Nothing but a full, exact copy of the data is needed.

_ _ _ _

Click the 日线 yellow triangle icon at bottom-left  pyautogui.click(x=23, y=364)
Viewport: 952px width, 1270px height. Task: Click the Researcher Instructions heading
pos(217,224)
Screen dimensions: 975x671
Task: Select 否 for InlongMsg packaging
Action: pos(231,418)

_ _ _ _

Answer space —
Click the 日线 yellow triangle icon at bottom-left  pyautogui.click(x=23, y=364)
Viewport: 952px width, 1270px height. Task: Click the Researcher Instructions heading
pos(217,224)
Screen dimensions: 975x671
Task: Select 否 for InlongMsg packaging
Action: pos(231,418)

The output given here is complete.